» **Available data**:
....................

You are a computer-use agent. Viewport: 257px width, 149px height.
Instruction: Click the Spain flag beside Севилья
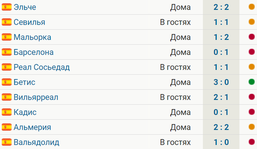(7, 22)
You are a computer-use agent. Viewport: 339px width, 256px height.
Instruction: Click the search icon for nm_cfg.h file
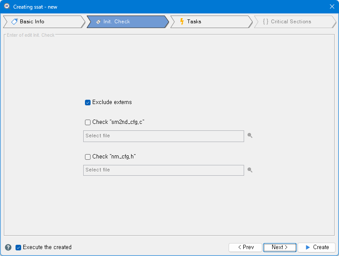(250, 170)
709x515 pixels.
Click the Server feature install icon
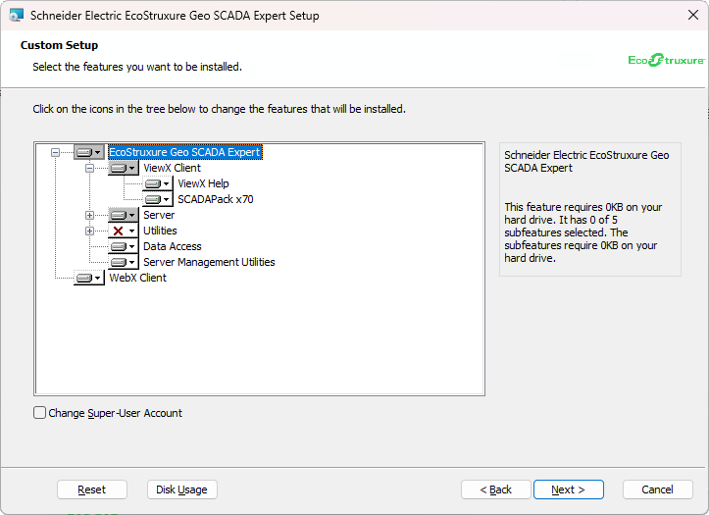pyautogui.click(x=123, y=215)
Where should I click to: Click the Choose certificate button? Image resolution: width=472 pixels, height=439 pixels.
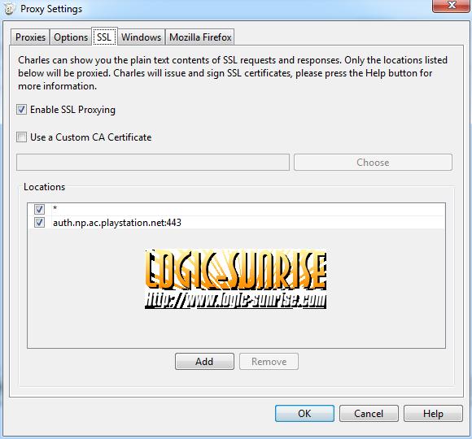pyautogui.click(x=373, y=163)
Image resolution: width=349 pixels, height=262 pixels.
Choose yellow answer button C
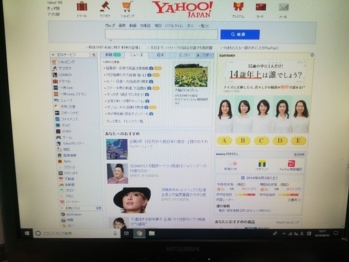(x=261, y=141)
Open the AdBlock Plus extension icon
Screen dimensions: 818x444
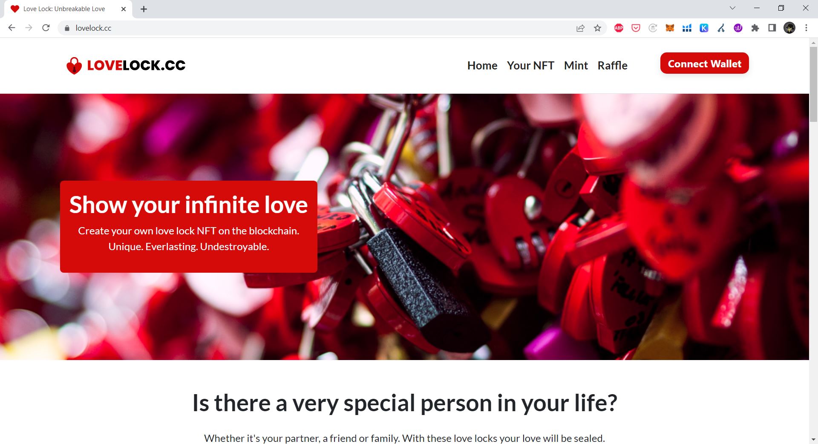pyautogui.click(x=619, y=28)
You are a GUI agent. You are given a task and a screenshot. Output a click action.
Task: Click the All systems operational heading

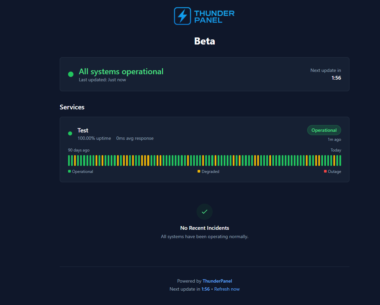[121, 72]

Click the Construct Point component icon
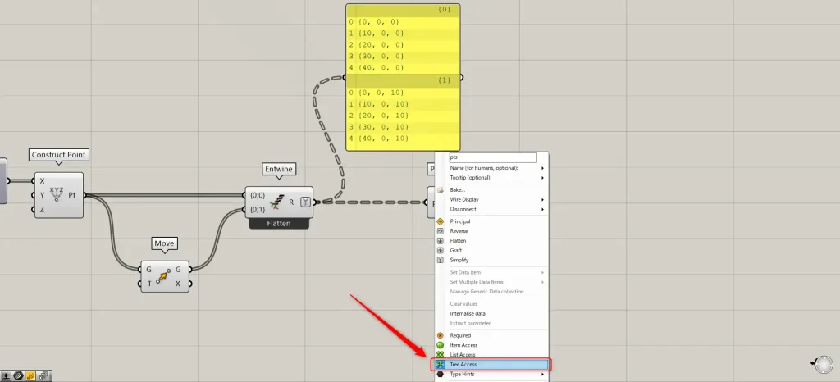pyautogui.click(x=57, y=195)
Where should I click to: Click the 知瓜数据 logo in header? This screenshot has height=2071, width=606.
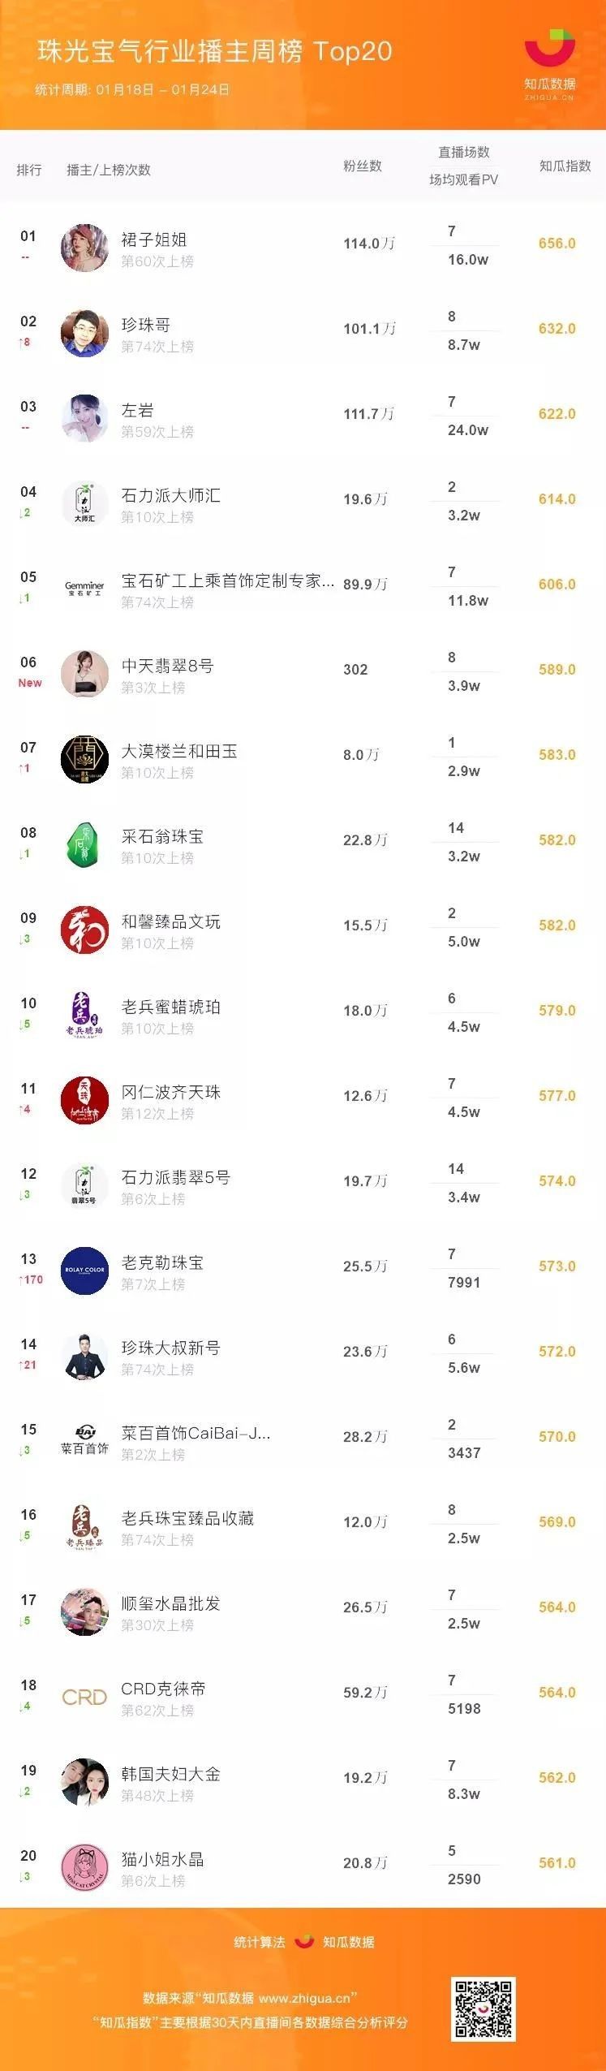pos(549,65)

....................

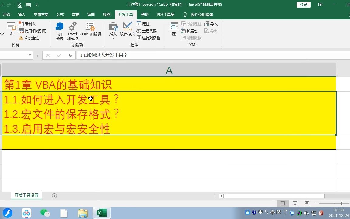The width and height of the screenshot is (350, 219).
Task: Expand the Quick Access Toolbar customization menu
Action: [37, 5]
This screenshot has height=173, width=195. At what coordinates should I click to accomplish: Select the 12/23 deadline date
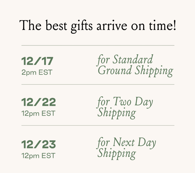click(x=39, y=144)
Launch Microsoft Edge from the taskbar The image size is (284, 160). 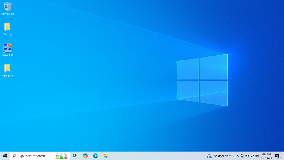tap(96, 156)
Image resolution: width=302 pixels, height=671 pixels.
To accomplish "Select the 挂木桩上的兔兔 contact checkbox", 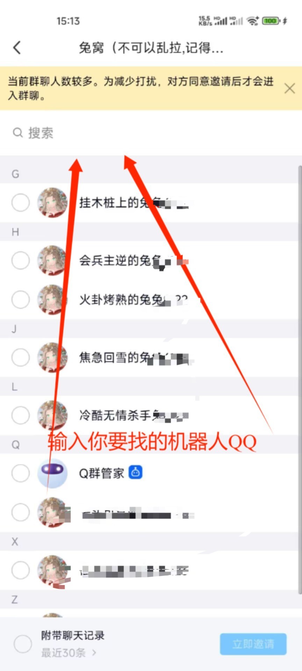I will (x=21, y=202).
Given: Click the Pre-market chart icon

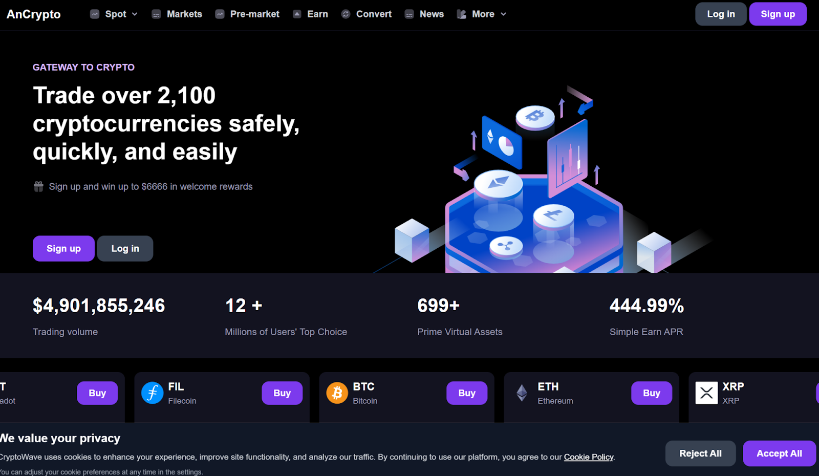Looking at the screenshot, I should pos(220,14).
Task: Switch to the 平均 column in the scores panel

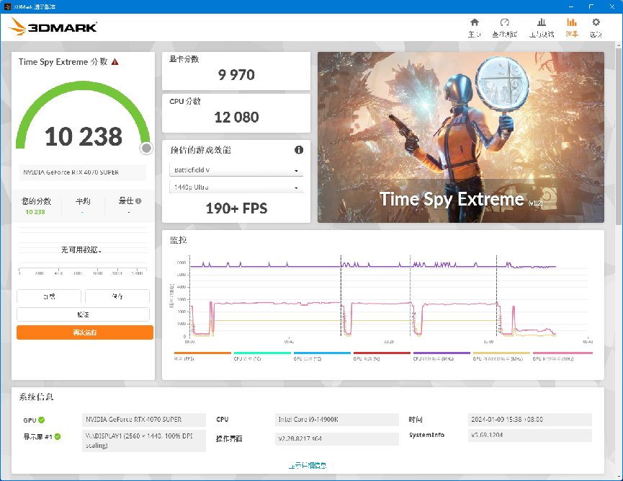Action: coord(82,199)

....................

» **What you are asked to do**: Every line of the data above that includes "Viewport" should be listed.

» **Result for this task**:
You are a computer-use agent. Viewport: 257px width, 149px height.
You are a computer-use agent. Viewport: 339px width, 256px height.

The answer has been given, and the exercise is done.